Álvaro fue el tercero, tras una profunda felación de Sofía que se deleitó en aquel falo largo y delgado del joven muchacho que, sutilmente, empujaba su nuca con la mano derecha, sin forzar la penetración, dejándose hacer por los labios y la lengua de aquella chica que había acabado rendida al placer que podían darle sus violadores. Y Álvaro le entregó su propio placer, escupido en varias oleadas que se estrellaron contra el rostro de Sofía que quedó bañado de semen espeso y caliente.
Sin dejar de penetrarla, Chema enderezó el cuerpo de la mujer para que Víctor pudiera quitarse de debajo. Con sus fuertes brazos cruzados en su cintura, le bastó empujar el cuerpo para que Sofía cayera sobre la cama. Sujetando sus muñecas, llevó sus brazos hacia atrás, haciendo que la cara de Sofía se hundiera en las sábanas, mientras su culo quedaba levantado y a merced del hombre. Sin pudor alguno, Chema le embistió el culo, sin soltar las muñecas de Sofía que trataba de ladear su cabeza para aspirar algo del aire que le faltaba, su rostro crispado por la dura acometida y por un placer que empezaba en sus nalgas traspasadas y recorría su médula espinal hasta convertirse en profundo gemido en su garganta que se mezclaba con los sonoros jadeos del hombre que tensó todos los músculos de su cuerpo antes de que su polla explotara en el interior de las entrañas de Sofía.

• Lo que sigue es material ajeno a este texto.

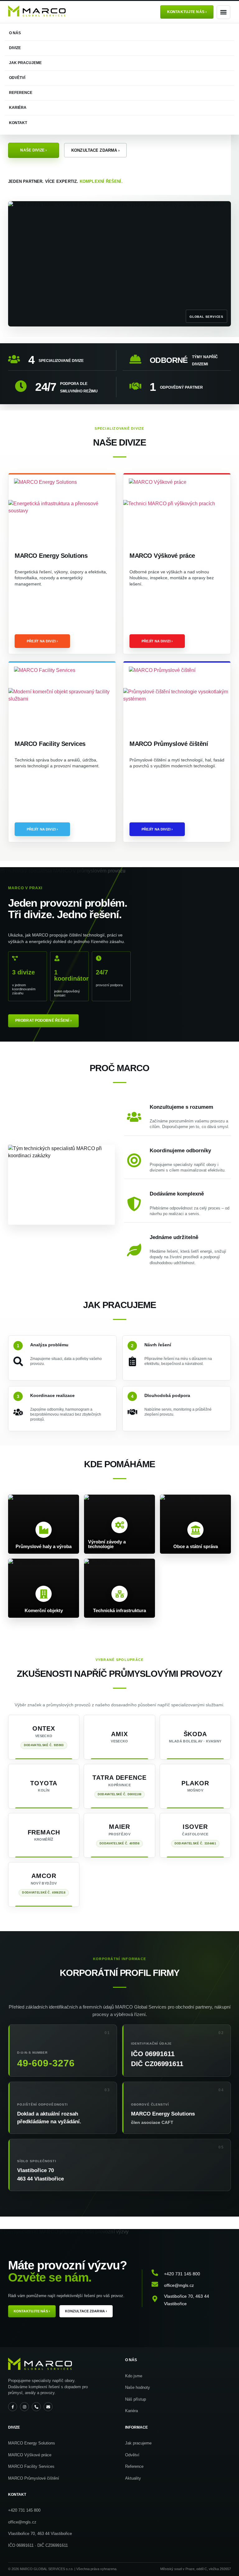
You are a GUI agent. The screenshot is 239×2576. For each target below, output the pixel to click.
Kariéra (17, 107)
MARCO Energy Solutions (51, 555)
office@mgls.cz (179, 2285)
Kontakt (18, 123)
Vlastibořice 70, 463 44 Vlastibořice (40, 2534)
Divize (15, 48)
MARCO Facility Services (50, 743)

Bañada en sudor y con la piel erizada aún por los últimos escalofríos, Sofía quedó sobre la cama, sus piernas abiertas, sus pechos aplastados contra las sábanas, sus brazos lánguidos a ambos lados del cuerpo, su culo y su coño aún palpitantes, las nalgas enrojecidas, deshecha, destrozada, agotada, sin entender cómo era posible que hubiera gozado su propia violación. La respuesta, cruel y rotunda, se la susurró Víctor al oído, antes de salir de la habitación, cerrar la puerta y apagar la luz, pero esta vez dejando descorridos los pestillos:
- Desde que te vi, sabía que eras una putita a la que le encanta follar. Lo que no imaginé que fueras tan puta como eres. En el armario hay camisetas. Siento no poder ofrecerte unas bragas. El sujetador y tus pantalones no están rotos. Cuando quieras, puedes vestirte y marcharte. Estarán todas las puertas abiertas. Si quieres volver a verme, ya sabes dónde encontrarme. Ha sido un placer conocerte, Sofía. Todo un placer multiplicado por cuatro, pequeña gran zorra.